Fred a fait sienne la devise « on perd sa vie à la gagner » mais à quarante ans ça devient de plus en plus dur d'enchaîner, très mollement, les petits boulots, surtout que Fred est franchement allergique au travail, non par rébellion au système mais par inadaptation chronique. « C'est au-dessus de mes forces. » « Je ne me lève jamais quand il faut, je ne parviens pas à choper le rythme. » C'est pareil pour les femmes. « Ça fait trois ans que je n'ai pas couché avec une femme. » Les bouteilles de pinard qu’il enquille avec un très bon rythme, pour le coup, expliquent peut-être ces handicaps.

Mais là... « Cette fois, c'est décidé, je m’y mets. De toute manière, je n'ai plus le choix, mon chômage prendra congé d'ici quelques semaines, après deux années de bons et loyaux services. Je dois d'y mettre. »
On apprend entre deux beuveries au café que Fred s'est senti très longtemps coupable de la mort de son frère.

++++++++

# CONSIGNE
Poursuivez le texte sur Fred et ses petits boulots après sa dernière phrase.

# DONNÉES
++++++++

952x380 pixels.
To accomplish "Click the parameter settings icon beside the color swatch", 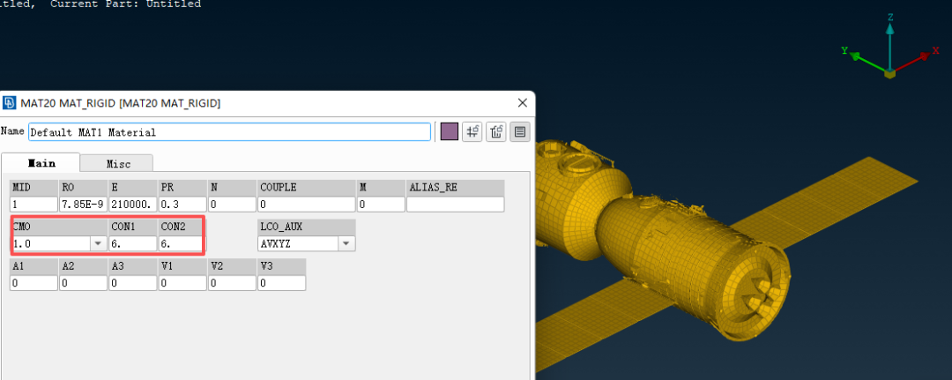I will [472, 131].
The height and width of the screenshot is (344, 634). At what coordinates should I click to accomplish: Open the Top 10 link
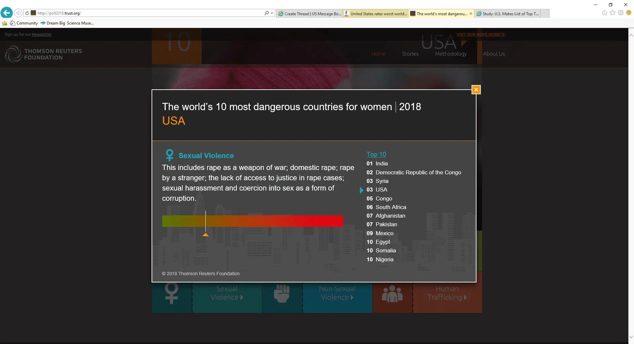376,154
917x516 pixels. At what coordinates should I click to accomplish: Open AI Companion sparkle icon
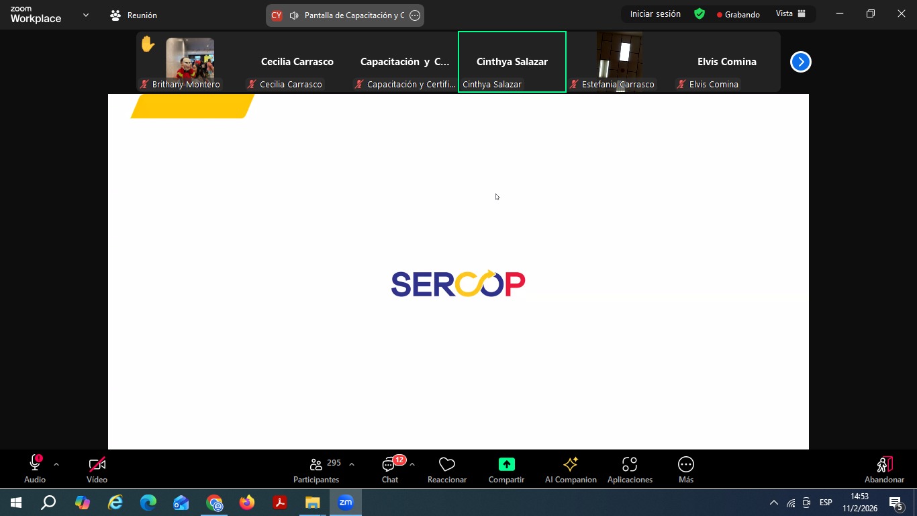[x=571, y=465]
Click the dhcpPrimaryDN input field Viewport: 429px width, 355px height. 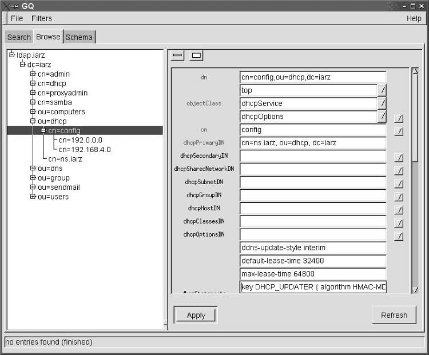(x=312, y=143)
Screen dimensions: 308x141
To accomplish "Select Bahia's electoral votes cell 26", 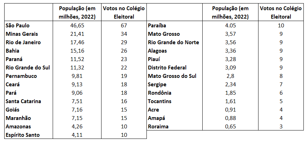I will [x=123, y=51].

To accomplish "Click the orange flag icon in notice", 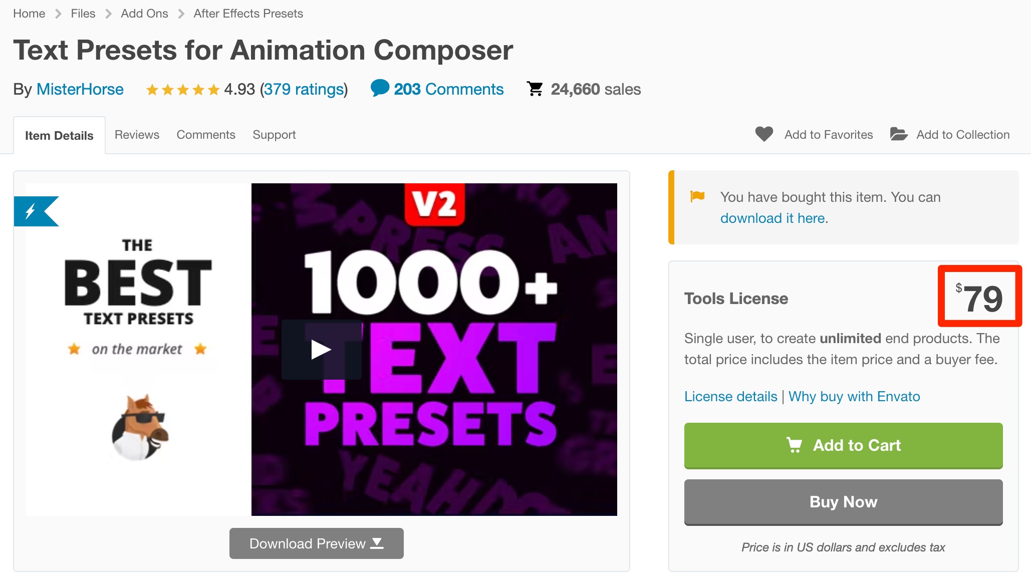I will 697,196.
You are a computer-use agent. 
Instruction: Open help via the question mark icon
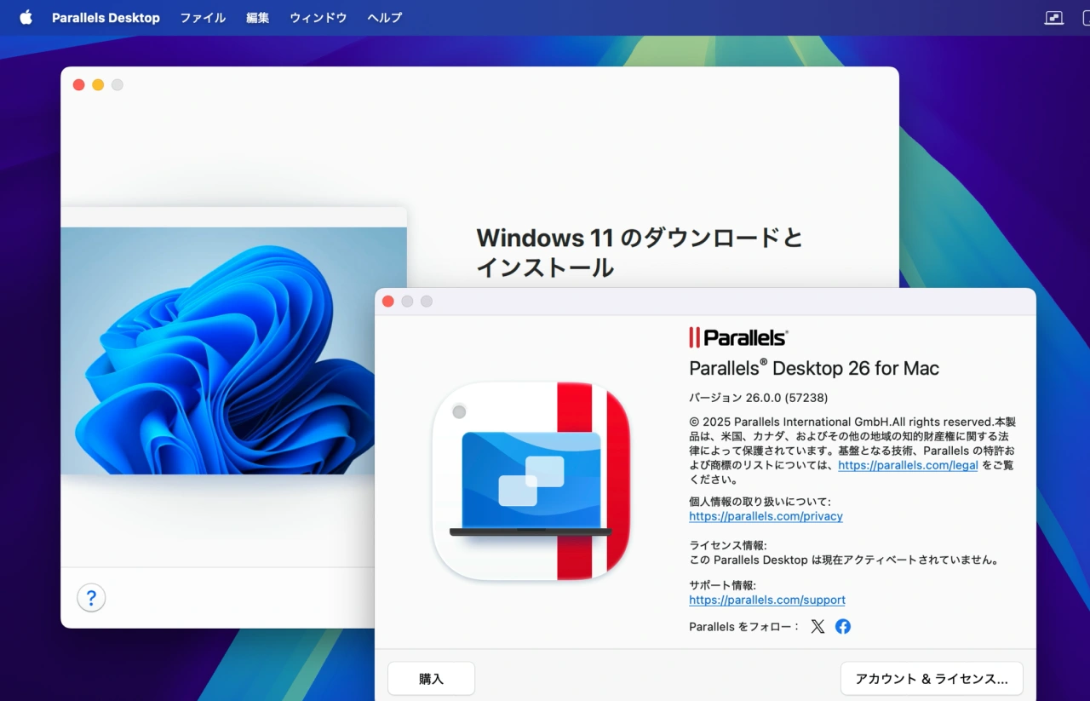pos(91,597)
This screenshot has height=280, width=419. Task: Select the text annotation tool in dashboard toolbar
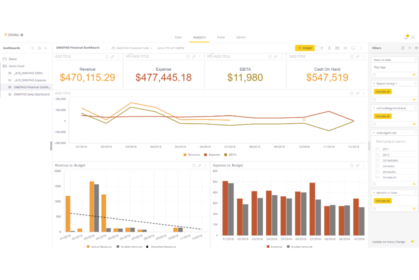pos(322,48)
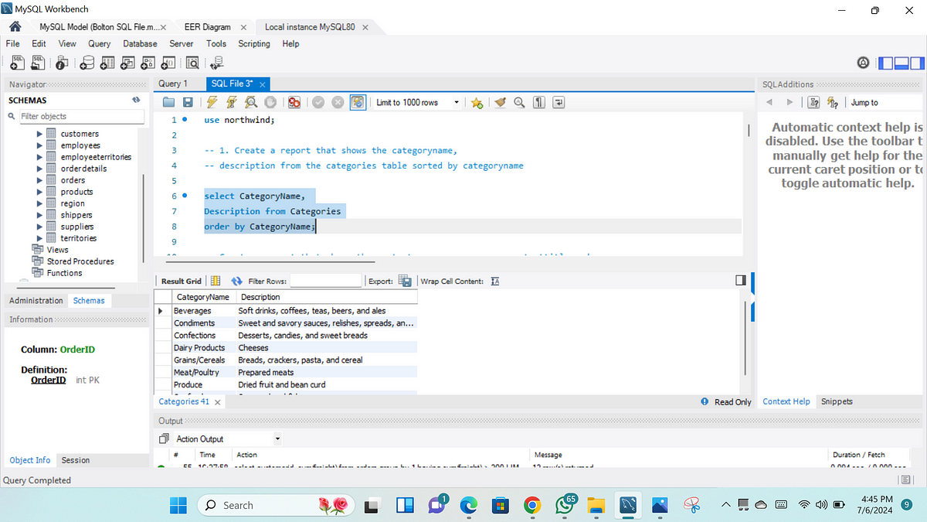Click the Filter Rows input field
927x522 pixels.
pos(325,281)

++++++++

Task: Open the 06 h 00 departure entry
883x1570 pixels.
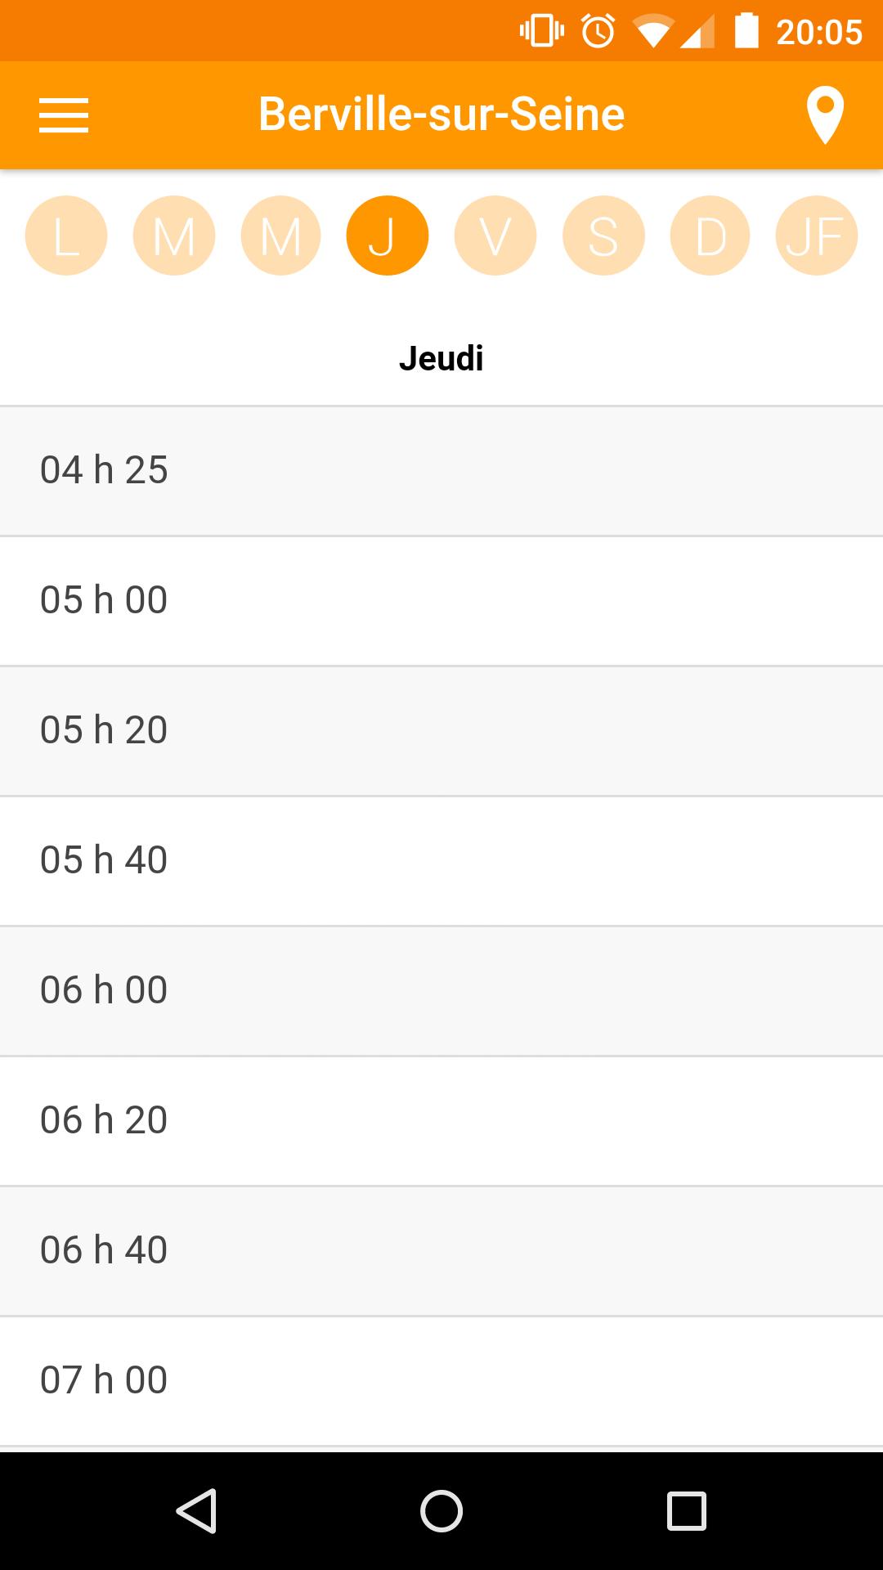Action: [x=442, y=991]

++++++++

# RÉPONSE
« Rien ne m'intéressait, à part les discussions de vieilles poches au comptoir. […] Je n'avais pas vraiment de désirs, je voulais juste qu'on me foute la paix et dormir au chaud. […] À quoi bon commencer une collection de timbres alors qu’on va crever ? »

Après une première partie où le narrateur s'est encouragé pathétiquement à s’y mettre enfin, dans une deuxième partie, grâce à Marlène, une auxiliaire de vie qui a du mal à joindre les deux bouts et Cerise, une étudiante camée, il va enfin s'y mettre. Enfin il va aider Marlène et Cerise à s’y mettre. Mais Fred a peur. Il sent bien que sa petite activité de maquereau indépendant risque d'être très mal perçue et, quand sa camionnette brûle, il s'enfuit en Espagne, troisième partie du roman qui pourrait être comme la rédemption de notre héros si l'ironie du sort ne s'acharnait pas !
 
Un premier roman aux accents noirs, désenchantés, comiques "à la Benacquista", nombrilistes et déjantés "à la Jaenada", où le narrateur ivrogne, looser, faux dur au cœur de midinette court plus après une réconciliation avec lui-même qu'après l'argent ou l'amour. Un clown à la fois lucide et aveugle, tragédien de notre monde, qui va se jeter dans la gueule du loup avec le panache de la dérision. À suivre !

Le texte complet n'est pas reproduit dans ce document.